Extra Credit (15 points): Modify the SAMPLE() function in RRT* to incorporate the Sampling Heuristics (Node Rejection (NR), Local Biasing (LB) and Combined (CO)) introduced in this paper [1]. In your report, compare with vanilla RRT* and report the performance in terms of solution cost with a plot and a table as shown in Figure 8 and Table 2 in the paper.
6 Grading
Your grade will depend on:
1. The correctness of your implementations (optimizing data structures e.g. using k-d trees for nearest neighbor search is NOT required).
2. Finding solutions within a fixed reasonable budget of time (i.e. 5 seconds).
3. The speed of your solution. At least one of your planners should achieve solutions within 5 seconds.
4. Relative cost of your solutions. Since these are arbitrarily suboptimal algorithms given a finite amount of time, we don’t expect any particular solution values. However they should be “reasonable”, and certain algorithms should have lower cost than others (e.g. RRT* should be cheaper than RRT).
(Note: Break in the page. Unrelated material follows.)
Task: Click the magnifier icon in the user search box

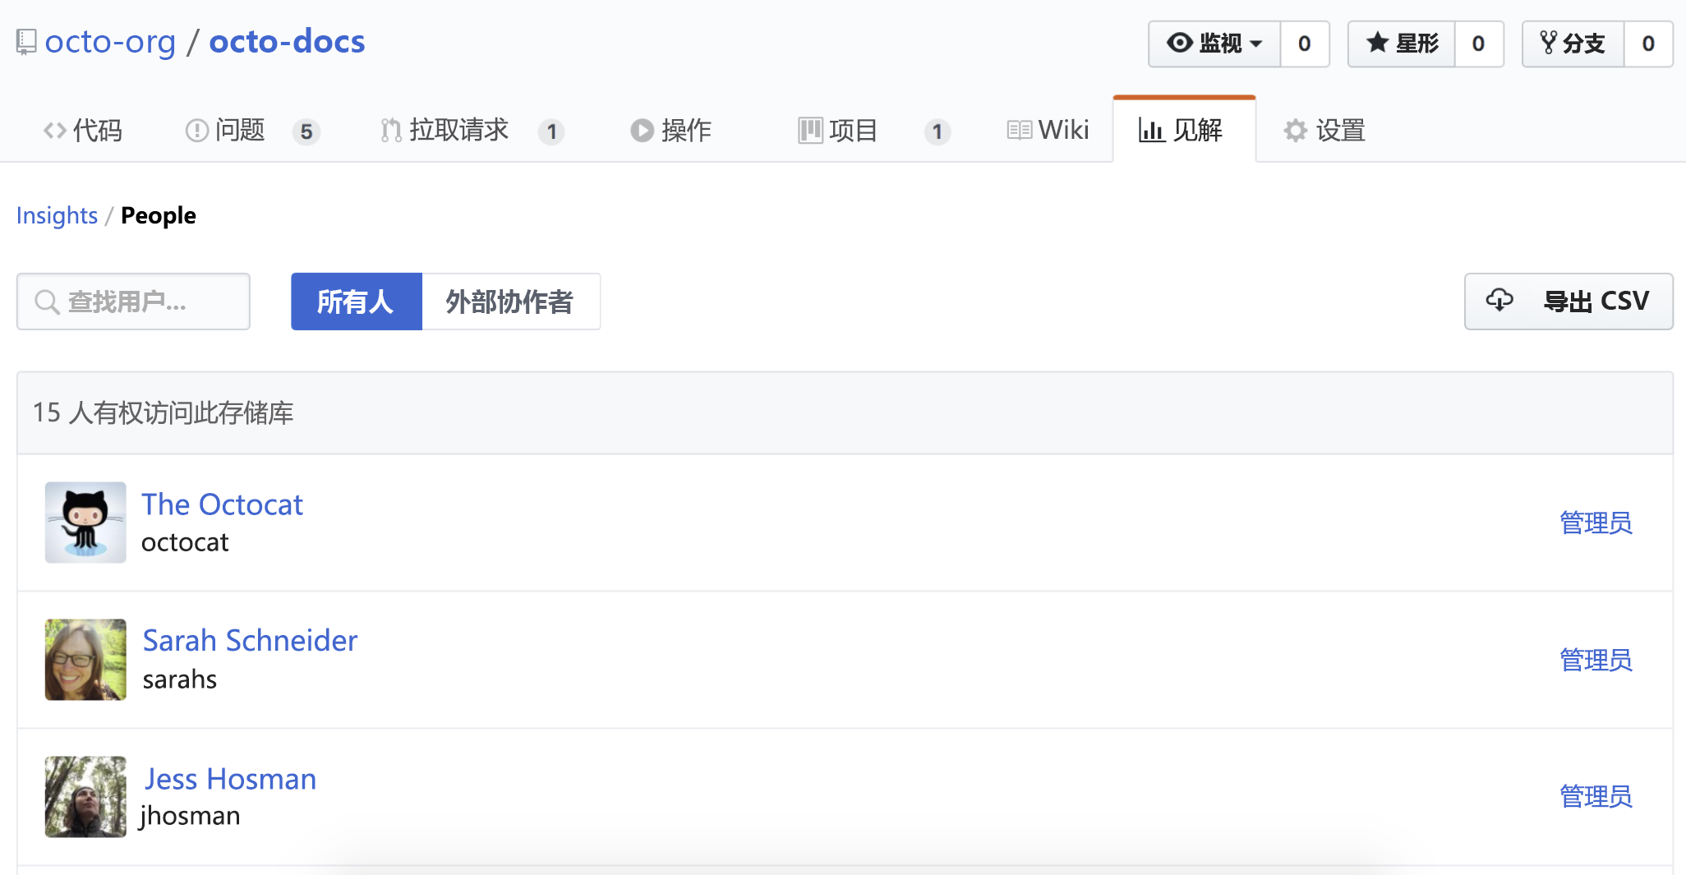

5. Results and discussion.
6. Extra credit
We will grade your code using the grader.py file where we will feed in our own set of maps, numDOFs, and start/goal locations. We plan to run grader.py on your executable and will assign points accordingly. To ensure your C++ executable is compatible, we have included grader.py with small mock data, as well as a verifier.cpp that grader.py calls (please compile verifier.cpp using the line g++ verifier.cpp -o verifier.out). The verifier.cpp file collision checks the output path using the same IsValidArmConfiguration function to ensure that the path is collision free, and that the start and goal positions are consistent. The grader.py file will output a CSV file called grader results.csv which summarizes the results of the tests. We will quite literally run grader.py as written with our own data, so please ensure your final solution is compatible with it.
7 Submitting the Assignment
Submissions need to be made through Gradescope and they should include:
1. A folder named code that contains all relevant C++ files.
2. A single executable named planner.out which we will directly use with grader.py.
3. A PDF writeup named <Andrew ID>.pdf with results and high level details about your code.
Specifically discuss any hyper-parameters you chose and how they affected performance (this does not need to be too thorough, but we do want to see some thought). Do not leave any details out because we will not assume any missing information. Additionally include instructions on how to compile your program in case we need to compile it later on.
References
[1] B. Akgun and M. Stilman, “Sampling heuristics for optimal motion planning in high dimensions,” Sep. 2011, pp. 2640–2645. doi: 10.1109/IROS.2011.6095077.